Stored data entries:
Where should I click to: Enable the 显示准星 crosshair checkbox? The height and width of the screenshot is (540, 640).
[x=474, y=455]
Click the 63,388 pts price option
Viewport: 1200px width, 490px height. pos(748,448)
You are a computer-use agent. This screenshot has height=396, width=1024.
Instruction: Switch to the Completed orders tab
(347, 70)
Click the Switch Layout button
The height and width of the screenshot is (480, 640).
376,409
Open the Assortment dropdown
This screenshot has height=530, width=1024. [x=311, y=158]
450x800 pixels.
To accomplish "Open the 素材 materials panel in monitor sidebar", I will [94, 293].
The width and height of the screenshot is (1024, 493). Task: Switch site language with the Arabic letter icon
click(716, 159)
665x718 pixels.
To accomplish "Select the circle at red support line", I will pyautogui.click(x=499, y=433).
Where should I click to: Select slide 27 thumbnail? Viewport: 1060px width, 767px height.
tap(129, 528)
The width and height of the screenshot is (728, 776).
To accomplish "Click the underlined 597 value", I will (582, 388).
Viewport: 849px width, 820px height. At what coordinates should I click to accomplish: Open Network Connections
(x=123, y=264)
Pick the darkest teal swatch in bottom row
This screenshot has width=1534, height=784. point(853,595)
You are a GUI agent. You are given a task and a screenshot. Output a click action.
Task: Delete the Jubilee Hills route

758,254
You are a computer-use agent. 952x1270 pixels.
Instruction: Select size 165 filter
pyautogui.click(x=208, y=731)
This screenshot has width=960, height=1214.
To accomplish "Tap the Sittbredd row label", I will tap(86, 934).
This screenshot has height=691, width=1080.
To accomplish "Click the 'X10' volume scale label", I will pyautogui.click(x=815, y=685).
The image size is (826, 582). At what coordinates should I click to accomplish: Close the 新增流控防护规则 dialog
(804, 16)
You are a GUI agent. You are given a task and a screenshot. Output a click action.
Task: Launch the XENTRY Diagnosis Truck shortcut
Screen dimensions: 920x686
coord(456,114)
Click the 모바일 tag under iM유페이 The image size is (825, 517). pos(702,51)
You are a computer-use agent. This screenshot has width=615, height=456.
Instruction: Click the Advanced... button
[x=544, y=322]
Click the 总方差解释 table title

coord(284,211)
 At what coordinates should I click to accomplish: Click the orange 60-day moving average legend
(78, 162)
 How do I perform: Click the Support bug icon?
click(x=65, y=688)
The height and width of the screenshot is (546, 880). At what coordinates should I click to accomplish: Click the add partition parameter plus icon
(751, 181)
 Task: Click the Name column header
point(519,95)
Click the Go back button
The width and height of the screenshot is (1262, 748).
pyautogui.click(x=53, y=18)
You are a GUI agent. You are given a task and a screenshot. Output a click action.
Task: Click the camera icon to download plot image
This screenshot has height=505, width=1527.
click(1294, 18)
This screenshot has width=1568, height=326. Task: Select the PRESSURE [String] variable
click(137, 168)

TASK TO CARRY OUT:
Write the data out again. Match it exactly.

ANSWER SECTION:
Where should I click to: Enable the 显示准星 crosshair checkbox? The height and width of the screenshot is (540, 640).
[x=474, y=455]
Click the 63,388 pts price option
Viewport: 1200px width, 490px height. pos(748,448)
You are a computer-use agent. This screenshot has height=396, width=1024.
Instruction: Switch to the Completed orders tab
(347, 70)
Click the Switch Layout button
The height and width of the screenshot is (480, 640).
376,409
Open the Assortment dropdown
This screenshot has height=530, width=1024. [x=311, y=158]
450x800 pixels.
To accomplish "Open the 素材 materials panel in monitor sidebar", I will [94, 293].
The width and height of the screenshot is (1024, 493). Task: Switch site language with the Arabic letter icon
click(716, 159)
665x718 pixels.
To accomplish "Select the circle at red support line", I will pyautogui.click(x=499, y=433).
Where should I click to: Select slide 27 thumbnail? Viewport: 1060px width, 767px height.
tap(129, 528)
The width and height of the screenshot is (728, 776).
To accomplish "Click the underlined 597 value", I will (582, 388).
Viewport: 849px width, 820px height. At what coordinates should I click to accomplish: Open Network Connections
(x=123, y=264)
Pick the darkest teal swatch in bottom row
This screenshot has width=1534, height=784. point(853,595)
You are a GUI agent. You are given a task and a screenshot. Output a click action.
Task: Delete the Jubilee Hills route

758,254
You are a computer-use agent. 952x1270 pixels.
Instruction: Select size 165 filter
pyautogui.click(x=208, y=731)
This screenshot has width=960, height=1214.
To accomplish "Tap the Sittbredd row label", I will tap(86, 934).
This screenshot has height=691, width=1080.
To accomplish "Click the 'X10' volume scale label", I will pyautogui.click(x=815, y=685).
The image size is (826, 582). At what coordinates should I click to accomplish: Close the 新增流控防护规则 dialog
(804, 16)
You are a GUI agent. You are given a task and a screenshot. Output a click action.
Task: Launch the XENTRY Diagnosis Truck shortcut
Screen dimensions: 920x686
coord(456,114)
Click the 모바일 tag under iM유페이 The image size is (825, 517). pos(702,51)
You are a computer-use agent. This screenshot has width=615, height=456.
Instruction: Click the Advanced... button
[x=544, y=322]
Click the 总方差解释 table title

coord(284,211)
 At what coordinates should I click to accomplish: Click the orange 60-day moving average legend
(78, 162)
 How do I perform: Click the Support bug icon?
click(x=65, y=688)
The height and width of the screenshot is (546, 880). At what coordinates should I click to accomplish: Click the add partition parameter plus icon
(751, 181)
 Task: Click the Name column header
point(519,95)
Click the Go back button
The width and height of the screenshot is (1262, 748).
pyautogui.click(x=53, y=18)
You are a GUI agent. You are given a task and a screenshot. Output a click action.
Task: Click the camera icon to download plot image
This screenshot has height=505, width=1527.
click(1294, 18)
This screenshot has width=1568, height=326. Task: Select the PRESSURE [String] variable
click(137, 168)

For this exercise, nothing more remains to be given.